For most of their lives, federal workers in Mantua say, having “United States Treasury” atop their paycheck meant security, pride and a sense of mission. Things change: Now it means having to defend yourself against arguments, from strangers and even from your own relatives, that you’re an overpaid and underworked leech. And in these days of political paralysis, it means that that paycheck suddenly isn’t so secure anymore.

“I can’t even be sure that my pension check will get here,” said Foo, who recently retired after 36 years at State, working on passports, issuing travel warnings, handling sensitive cases of Americans in trouble abroad. “People at OPM [the Office of Personnel Management] have to cut the checks, and if they’re on furlough, maybe the checks don’t come through. It’s going to affect everybody, filter down beyond us. No pension, no spending, it all trickles down.”

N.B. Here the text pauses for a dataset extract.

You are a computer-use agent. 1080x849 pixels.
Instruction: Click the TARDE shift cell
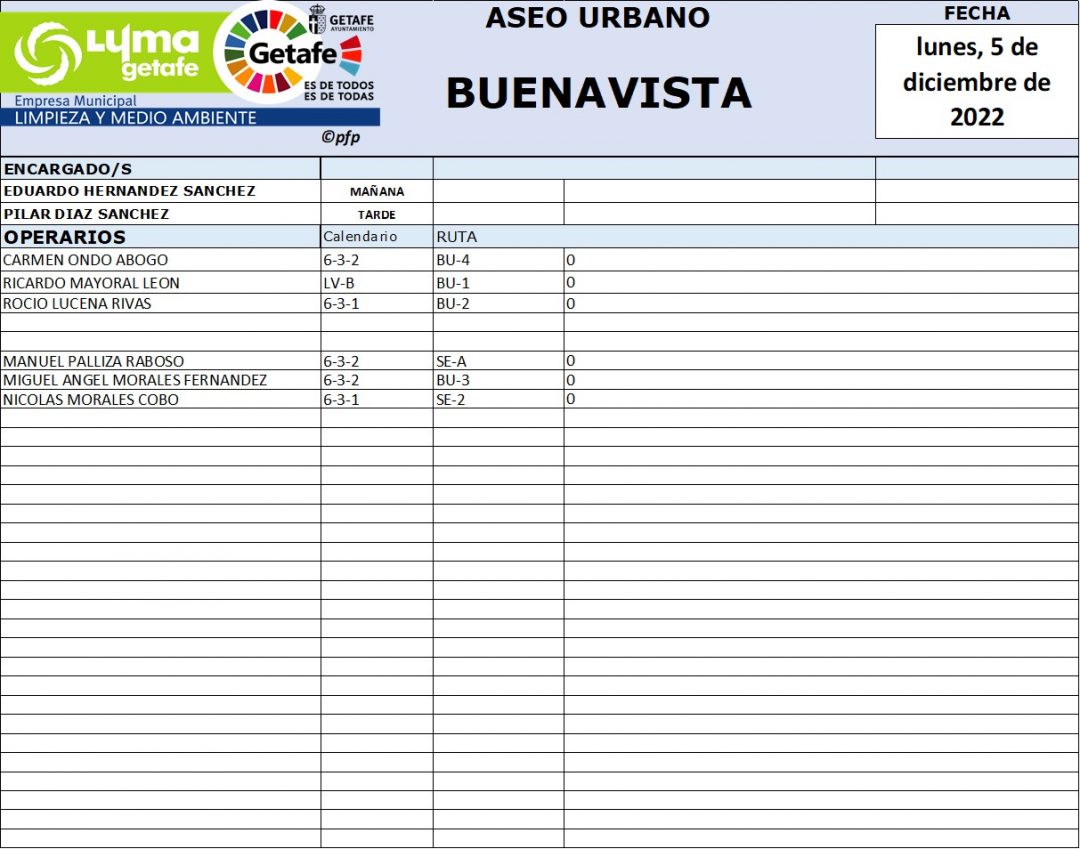click(x=377, y=215)
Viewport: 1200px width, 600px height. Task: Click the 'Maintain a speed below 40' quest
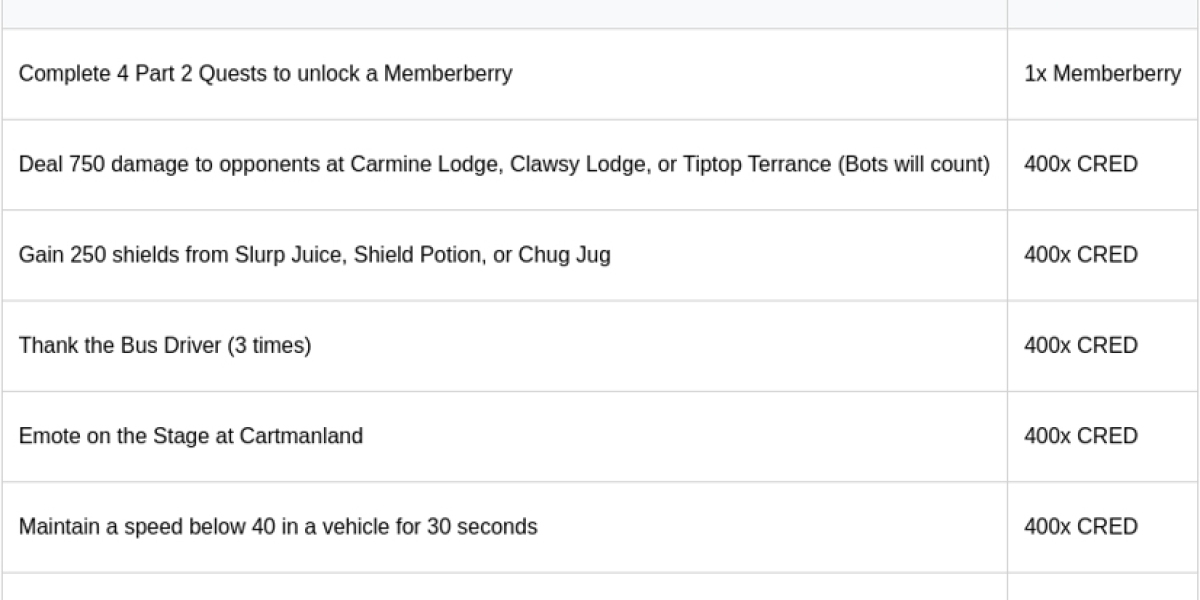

As worried as many federal workers are about what a furlough might do to their monthly budgets, some are equally bothered by the growing sense that the careers they chose may now seem unattractive, even unworthy. For the college-educated of Mantua, the federal government was a place to put their smarts to work in service of country. But many of their children have decided that government work isn’t worth the aggravation.

Foo’s son scrapped public service after a summer internship in the government; he works for Dell now. Her daughter is a teacher overseas.

“I don’t know if people will want to go into the government the way it’s thought of now,” Foo said. “For us in the ’70s, it was about security and availability. It wasn’t the highest paid of jobs, but the pay was guaranteed and you couldn’t get laid off.”

“It’s an extremely threatening and highly insulting condition to find myself in,” said a National Defense University professor who lives in Mantua and spoke on the condition of anonymity because of his high-level security clearance. “It’s one thing to hear the constant negative drumbeat directed at federal workers from people outside Washington. It’s another thing to have the threat of denial of livelihood.”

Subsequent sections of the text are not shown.